CausalSpline: Nonlinear Causal Dose-Response Estimation via Splines
Estimates nonlinear causal dose-response functions for continuous
treatments using spline-based methods under standard causal assumptions
(unconfoundedness / ignorability). Implements three identification
strategies: Inverse Probability Weighting (IPW) via the generalised
propensity score (GPS), G-computation (outcome regression), and a
doubly-robust combination. Natural cubic splines and B-splines are
supported for both the exposure-response curve f(T) and the propensity
nuisance model.
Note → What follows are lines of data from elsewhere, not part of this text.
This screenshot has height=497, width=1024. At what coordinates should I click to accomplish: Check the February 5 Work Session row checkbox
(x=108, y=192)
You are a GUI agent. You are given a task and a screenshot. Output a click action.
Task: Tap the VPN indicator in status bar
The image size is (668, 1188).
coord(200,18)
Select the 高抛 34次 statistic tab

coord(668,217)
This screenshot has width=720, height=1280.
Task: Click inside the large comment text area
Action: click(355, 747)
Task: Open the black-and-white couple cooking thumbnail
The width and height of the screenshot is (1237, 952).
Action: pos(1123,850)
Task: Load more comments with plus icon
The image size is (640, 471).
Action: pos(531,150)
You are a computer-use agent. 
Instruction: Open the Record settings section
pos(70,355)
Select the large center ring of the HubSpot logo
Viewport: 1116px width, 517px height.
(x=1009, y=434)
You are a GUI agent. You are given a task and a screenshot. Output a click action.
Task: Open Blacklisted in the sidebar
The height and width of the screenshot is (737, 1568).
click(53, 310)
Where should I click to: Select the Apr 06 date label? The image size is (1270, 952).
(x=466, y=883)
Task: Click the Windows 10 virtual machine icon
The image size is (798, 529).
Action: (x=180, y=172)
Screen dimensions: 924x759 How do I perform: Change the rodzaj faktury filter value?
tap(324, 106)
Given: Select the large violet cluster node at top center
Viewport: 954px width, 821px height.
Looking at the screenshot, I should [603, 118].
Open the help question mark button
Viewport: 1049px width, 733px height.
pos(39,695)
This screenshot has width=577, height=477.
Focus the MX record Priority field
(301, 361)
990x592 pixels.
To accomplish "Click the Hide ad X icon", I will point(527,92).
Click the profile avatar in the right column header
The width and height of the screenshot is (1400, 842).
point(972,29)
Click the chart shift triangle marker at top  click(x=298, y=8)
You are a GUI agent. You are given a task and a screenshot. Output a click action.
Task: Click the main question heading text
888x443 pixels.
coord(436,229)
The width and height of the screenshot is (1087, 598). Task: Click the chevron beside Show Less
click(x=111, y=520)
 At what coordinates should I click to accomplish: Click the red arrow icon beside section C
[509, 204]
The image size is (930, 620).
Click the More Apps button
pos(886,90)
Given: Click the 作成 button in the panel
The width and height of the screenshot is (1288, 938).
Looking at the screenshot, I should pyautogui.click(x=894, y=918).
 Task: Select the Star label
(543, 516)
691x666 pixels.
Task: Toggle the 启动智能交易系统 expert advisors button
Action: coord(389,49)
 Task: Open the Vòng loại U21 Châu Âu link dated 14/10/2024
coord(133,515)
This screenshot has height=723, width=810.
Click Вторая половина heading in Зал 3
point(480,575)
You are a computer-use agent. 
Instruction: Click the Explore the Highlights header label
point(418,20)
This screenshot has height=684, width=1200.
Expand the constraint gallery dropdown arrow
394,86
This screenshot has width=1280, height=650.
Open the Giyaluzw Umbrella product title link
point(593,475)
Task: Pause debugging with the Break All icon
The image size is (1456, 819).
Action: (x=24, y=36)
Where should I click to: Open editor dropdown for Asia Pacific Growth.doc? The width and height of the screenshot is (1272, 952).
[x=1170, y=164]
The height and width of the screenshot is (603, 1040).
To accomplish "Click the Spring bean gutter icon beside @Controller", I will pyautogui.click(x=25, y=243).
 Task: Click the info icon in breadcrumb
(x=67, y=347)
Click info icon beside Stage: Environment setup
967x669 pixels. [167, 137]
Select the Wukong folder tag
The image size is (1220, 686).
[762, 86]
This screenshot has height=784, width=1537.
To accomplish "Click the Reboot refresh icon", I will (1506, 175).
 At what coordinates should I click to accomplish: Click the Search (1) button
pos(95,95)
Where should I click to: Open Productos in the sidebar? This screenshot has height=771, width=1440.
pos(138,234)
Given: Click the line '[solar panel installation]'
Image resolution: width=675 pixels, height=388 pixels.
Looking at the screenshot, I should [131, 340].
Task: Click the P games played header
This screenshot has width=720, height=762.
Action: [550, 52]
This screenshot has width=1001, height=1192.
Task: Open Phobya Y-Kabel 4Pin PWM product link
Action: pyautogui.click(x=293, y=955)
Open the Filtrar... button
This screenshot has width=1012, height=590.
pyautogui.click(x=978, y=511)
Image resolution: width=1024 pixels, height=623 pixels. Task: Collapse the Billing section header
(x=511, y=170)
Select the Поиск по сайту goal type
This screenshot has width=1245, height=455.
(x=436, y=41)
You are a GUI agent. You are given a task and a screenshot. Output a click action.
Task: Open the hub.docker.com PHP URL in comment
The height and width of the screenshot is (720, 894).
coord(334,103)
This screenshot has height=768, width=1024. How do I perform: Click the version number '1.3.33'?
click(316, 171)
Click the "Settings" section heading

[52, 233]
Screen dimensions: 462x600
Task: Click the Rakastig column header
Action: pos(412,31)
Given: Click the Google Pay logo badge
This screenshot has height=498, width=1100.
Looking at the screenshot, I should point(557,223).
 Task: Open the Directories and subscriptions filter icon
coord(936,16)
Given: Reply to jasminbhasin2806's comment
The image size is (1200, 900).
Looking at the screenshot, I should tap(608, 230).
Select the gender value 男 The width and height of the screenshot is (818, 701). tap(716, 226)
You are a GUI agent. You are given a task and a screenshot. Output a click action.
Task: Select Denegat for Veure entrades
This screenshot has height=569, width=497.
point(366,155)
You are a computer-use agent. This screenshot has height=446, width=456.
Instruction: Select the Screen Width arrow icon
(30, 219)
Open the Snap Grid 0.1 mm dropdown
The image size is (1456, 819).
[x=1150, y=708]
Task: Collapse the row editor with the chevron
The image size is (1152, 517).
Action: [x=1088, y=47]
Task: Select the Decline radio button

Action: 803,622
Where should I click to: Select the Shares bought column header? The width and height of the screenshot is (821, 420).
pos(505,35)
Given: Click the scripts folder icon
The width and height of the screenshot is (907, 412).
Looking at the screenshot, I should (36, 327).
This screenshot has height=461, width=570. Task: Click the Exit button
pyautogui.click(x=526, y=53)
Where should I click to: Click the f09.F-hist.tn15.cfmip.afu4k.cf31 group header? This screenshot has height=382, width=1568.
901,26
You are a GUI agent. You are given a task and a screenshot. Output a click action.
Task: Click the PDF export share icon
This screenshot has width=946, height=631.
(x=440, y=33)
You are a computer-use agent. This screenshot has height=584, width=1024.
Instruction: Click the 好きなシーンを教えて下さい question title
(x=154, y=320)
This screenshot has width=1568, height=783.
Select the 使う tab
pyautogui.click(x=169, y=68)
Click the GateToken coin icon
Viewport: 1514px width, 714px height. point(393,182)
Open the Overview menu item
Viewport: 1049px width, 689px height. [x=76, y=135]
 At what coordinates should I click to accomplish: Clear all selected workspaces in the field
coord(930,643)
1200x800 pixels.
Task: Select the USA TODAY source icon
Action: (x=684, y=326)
Pointwise confidence bands are obtained via the sandwich
estimator or nonparametric bootstrap. Also provides fragility diagnostics
including pointwise curvature-based fragility, uncertainty-normalised
fragility, and regional integration over user-defined treatment intervals.
Builds on the framework of Hirano and Imbens (2004)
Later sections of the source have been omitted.